怪人対名探偵

三谷駿少年が怪人に誘拐されたが、数日後に無事発見された。誘拐であったことは間違いないが、犯人には最初から危害を加えたり身代金を要求したりする意図はなかったようだ。
ただ少年は一つ目の無気味な姿の怪人に捕われ、行けども行けども脱出できない真っ暗な不思議な建物に監禁され、発見されたときにはかなり衰弱していた。
これを皮切りに駿少年の親戚達、村下と三谷の一族が不思議な不幸に見舞われた。ある者は乗っていたバイクに細工をされて交通事故に会い、ある者は夜道で切りつけられ、ある者は電車内で病巣を注射された。
ほとんどの者は大怪我ですんだが、唯一人電車内で癌の病巣を注射された駿少年の祖父だけは、癌で死去した。そのころには怪人は自ら殺人喜劇王と名乗った。殺人喜劇王とは昔の少年探偵小説で名探偵を向こうに回し悪事を働く怪人だった。

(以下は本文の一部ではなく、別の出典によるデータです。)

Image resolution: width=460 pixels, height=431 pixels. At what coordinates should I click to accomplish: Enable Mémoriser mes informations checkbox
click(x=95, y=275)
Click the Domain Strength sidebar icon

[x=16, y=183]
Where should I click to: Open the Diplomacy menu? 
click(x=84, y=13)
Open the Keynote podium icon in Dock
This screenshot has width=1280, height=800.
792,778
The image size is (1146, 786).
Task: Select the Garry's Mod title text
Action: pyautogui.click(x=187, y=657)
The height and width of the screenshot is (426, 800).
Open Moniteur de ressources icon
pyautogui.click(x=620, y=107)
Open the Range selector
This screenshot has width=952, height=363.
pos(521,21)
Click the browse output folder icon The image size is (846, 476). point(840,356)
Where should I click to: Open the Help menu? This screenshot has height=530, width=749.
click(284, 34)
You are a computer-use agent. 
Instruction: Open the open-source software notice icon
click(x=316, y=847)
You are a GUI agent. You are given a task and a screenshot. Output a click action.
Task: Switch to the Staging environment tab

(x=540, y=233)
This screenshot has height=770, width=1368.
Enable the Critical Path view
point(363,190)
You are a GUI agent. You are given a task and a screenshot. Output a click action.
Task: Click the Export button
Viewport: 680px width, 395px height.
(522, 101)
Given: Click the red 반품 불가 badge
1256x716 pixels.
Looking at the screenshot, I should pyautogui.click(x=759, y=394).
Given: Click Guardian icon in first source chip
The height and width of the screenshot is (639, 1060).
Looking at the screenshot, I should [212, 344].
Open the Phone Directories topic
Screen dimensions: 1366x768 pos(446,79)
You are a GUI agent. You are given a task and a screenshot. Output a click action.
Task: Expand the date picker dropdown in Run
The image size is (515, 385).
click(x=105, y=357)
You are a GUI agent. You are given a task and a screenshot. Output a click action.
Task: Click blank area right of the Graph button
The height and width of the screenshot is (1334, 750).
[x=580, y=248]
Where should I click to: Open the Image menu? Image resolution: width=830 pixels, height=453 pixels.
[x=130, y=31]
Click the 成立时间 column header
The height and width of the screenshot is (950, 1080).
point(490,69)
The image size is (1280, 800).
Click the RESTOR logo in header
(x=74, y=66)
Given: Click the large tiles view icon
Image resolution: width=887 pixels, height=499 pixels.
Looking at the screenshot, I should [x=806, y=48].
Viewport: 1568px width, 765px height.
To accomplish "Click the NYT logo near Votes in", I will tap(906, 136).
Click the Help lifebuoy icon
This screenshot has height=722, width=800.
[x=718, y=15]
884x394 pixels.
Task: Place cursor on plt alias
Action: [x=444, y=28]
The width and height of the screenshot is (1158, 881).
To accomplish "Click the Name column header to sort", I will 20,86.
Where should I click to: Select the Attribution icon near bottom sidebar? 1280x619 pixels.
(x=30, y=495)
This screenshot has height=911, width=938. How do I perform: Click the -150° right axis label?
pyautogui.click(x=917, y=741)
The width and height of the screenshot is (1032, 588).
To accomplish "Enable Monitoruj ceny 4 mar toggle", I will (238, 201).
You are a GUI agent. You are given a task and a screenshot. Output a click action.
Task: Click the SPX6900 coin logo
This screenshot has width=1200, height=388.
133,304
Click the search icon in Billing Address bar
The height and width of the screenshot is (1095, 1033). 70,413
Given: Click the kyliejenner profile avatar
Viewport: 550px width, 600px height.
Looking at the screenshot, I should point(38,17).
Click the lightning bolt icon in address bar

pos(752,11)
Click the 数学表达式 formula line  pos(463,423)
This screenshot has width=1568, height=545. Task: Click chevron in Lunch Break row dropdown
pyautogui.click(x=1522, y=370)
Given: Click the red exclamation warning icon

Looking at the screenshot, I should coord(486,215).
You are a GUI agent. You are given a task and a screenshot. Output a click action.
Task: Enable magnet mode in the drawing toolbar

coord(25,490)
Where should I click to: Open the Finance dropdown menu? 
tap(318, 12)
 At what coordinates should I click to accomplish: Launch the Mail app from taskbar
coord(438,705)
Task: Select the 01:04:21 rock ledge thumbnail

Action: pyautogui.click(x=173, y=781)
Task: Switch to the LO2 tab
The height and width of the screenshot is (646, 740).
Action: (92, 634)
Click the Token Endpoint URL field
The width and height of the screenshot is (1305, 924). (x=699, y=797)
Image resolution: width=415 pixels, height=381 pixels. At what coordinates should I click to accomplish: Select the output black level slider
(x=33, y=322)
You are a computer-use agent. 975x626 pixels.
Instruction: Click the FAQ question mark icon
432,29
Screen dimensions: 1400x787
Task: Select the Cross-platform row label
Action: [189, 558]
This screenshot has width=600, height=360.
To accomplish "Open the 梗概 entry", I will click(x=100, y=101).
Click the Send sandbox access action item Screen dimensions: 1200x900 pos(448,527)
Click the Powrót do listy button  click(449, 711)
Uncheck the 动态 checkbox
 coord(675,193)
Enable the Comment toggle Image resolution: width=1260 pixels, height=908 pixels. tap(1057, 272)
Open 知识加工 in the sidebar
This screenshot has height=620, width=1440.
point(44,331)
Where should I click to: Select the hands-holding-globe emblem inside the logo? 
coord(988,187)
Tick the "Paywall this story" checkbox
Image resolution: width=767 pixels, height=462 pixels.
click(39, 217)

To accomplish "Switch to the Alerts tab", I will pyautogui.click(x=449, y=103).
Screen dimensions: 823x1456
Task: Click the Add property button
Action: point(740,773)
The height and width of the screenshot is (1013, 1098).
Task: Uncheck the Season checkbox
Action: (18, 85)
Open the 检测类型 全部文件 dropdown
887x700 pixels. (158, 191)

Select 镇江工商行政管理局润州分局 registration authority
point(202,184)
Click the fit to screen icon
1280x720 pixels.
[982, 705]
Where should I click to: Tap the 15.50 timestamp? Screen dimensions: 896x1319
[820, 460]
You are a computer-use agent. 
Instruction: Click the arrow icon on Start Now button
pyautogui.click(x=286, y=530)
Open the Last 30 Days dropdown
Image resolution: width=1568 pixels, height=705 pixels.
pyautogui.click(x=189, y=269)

村下と三谷の一族を一通り襲った殺人喜劇王は、次に稲賀一族に対して牙を向けた。稲賀一族の中心に座るのは稲賀剛士という男で、天下の大通ギガントという会社の副部長だった。
会社でも私生活でも傲岸不遜であり、自分が一番偉くほかの者を露骨に見下す人物で、会社でも私生活でも嫌われていた。
まず襲われたのは剛士の愛人丘村志麻だった。志麻は何者かに連れ去られ行方不明になった。次に剛士の妹克枝が経営する地下スナックに閉じ込められたうえ、水を大量に流し込まれ水死。
弟の敦史は大学の時計塔の針に磔にされ、敦史の娘亜紀は気球による縊死、敦史の妻栄子は体を切り刻まれる姿をビデオで中継されてというように、いずれも猟奇的な死を与えられた。
これら事件の背景にあるのは当然復讐であった。稲賀剛士が昔かかわった放火事件にその因があるらしい。殺人喜劇王は剛士本人への復讐では飽き足らず、親族全てに復讐することを決めたらしい。
ただし姻戚である村下と三谷一族には軽く、稲賀一族には死を持って…

村下玲美も殺人喜劇王に襲われた一人であった。夜道で顔を切りつけられて、その傷が生涯残るほどの怪我をしたのだ。玲美は憂さを晴らすために友人に誘われてコスチューム・パーティに行く。
その広い会場で殺人喜劇王から囁きを受けて、それをきっかけに恐怖心が増し、探偵森江春策のところに相談に行く。ところが今度は春策が殺人喜劇王に誘拐されてしまう。